UNITED STATES SECURITIES AND EXCHANGE COMMISSION WASHINGTON, D.C. 20549 FORM 8-K CURRENT REPORT Pursuant to Section 13 or 15(d) of the Securities Exchange Act of 1934 Date of report (Date of earliest event reported): April 18, 2008 GOFISH CORPORATION (Exact name of registrant as specified in its charter) | ||||
Nevada | 333-131651 | 20-2471683 | ||
(State or other jurisdiction | (Commission | (I.R.S. Employer | ||
of incorporation) | File Number) | Identification No.) | ||
706 Mission Street, 10th Floor, San Francisco, California | 94103 | |||
(Address of principal executive offices) | (Zip Code) | |||
Registrant’s telephone number, including area code: (415) 738-8706 | ||||
Not Applicable | ||||
(Former name or former address, if changed since last report.) | ||||
Check the appropriate box below if the Form 8-K filing is intended to simultaneously satisfy the filing obligation of the registrant under any of the following provisions (see General Instruction A.2. below): * Written communications pursuant to Rule 425 under the Securities Act (17 CFR 230.425) * Soliciting material pursuant to Rule 14a-12 under the Exchange Act (17 CFR 240.14a-12) * Pre-commencement communications pursuant to Rule 14d-2(b) under the Exchange Act (17 CFR 240.14d-2(b)) * Pre-commencement communications pursuant to Rule 13e-4(c) under the Exchange Act (17 CFR 240.13e-4(c)) | ||||
Item 1.01 | Entry into a Material Definitive Agreement. |
On April 18, 2008, GoFish Corporation, a Nevada corporation (the “Company”) entered into a subscription agreement (the “Subscription Agreement”) with certain accredited investors (collectively, the “Investors”), pursuant to which the Company sold, and the Investors purchased, for an aggregate purchase price of $1,500,000, unsecured convertible original issue discount notes due June 8, 2010 in the aggregate principal amount of $1,764,705.88 (the “Notes”) and warrants (“Warrants”) to purchase an aggregate of 1,719,309 shares of the Company’s common stock (“Common Stock”), in a private placement transaction (the “Private Placement”). Immediately after the closing of the Private Placement, 25,469,739 shares of Common Stock remained issued and outstanding. In connection with the Private Placement, certain holders of the Company’s 6% senior convertible notes due June 8, 2010 previously issued by the Company in June 2007 (the “June 2007 Notes”), consented to the execution of the Subscription Agreement and the issuance of the Notes and the Warrants thereunder. The Notes are subordinate to the June 2007 Notes.

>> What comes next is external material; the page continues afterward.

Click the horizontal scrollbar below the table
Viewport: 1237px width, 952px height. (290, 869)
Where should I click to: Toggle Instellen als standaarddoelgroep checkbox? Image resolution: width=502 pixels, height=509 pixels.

The Notes are discounted 15% from the principal amount, and will bear interest at a rate of 15% per annum beginning on April 18, 2009, payable on any conversion date or the maturity date of the Notes in cash or shares of Common Stock, at the Investor’s option. The Notes will mature on June 8, 2010 and will be convertible into shares of Common Stock, at the Investor’s option, 181 days after the date of issuance at a conversion price of $2.06 per share, subject to full-ratchet anti-dilution protection. The Investors would have the right to require the Company to purchase all or some of the Notes in cash, plus a redemption premium of 20%, upon the occurrence of certain change of control events prior to maturity. The Investors will also have the right to require the Company to repay the Notes on June 8, 2009. Events of default under the Notes include, without limitation: (i) failure to pay principal, interest or other amounts when due, (ii) material breaches of covenants, (iii) materially incorrect representations and warranties, (iv) certain cross defaults, (v) certain judgments against the Company and (vi) bankruptcy or other proceedings. Upon the occurrence of any event of default under the Notes, the Investors would have the option to make all outstanding amounts under the Notes, together with any accrued but unpaid interest thereof and a redemption premium of 20%, and all other amounts payable, immediately due and payable.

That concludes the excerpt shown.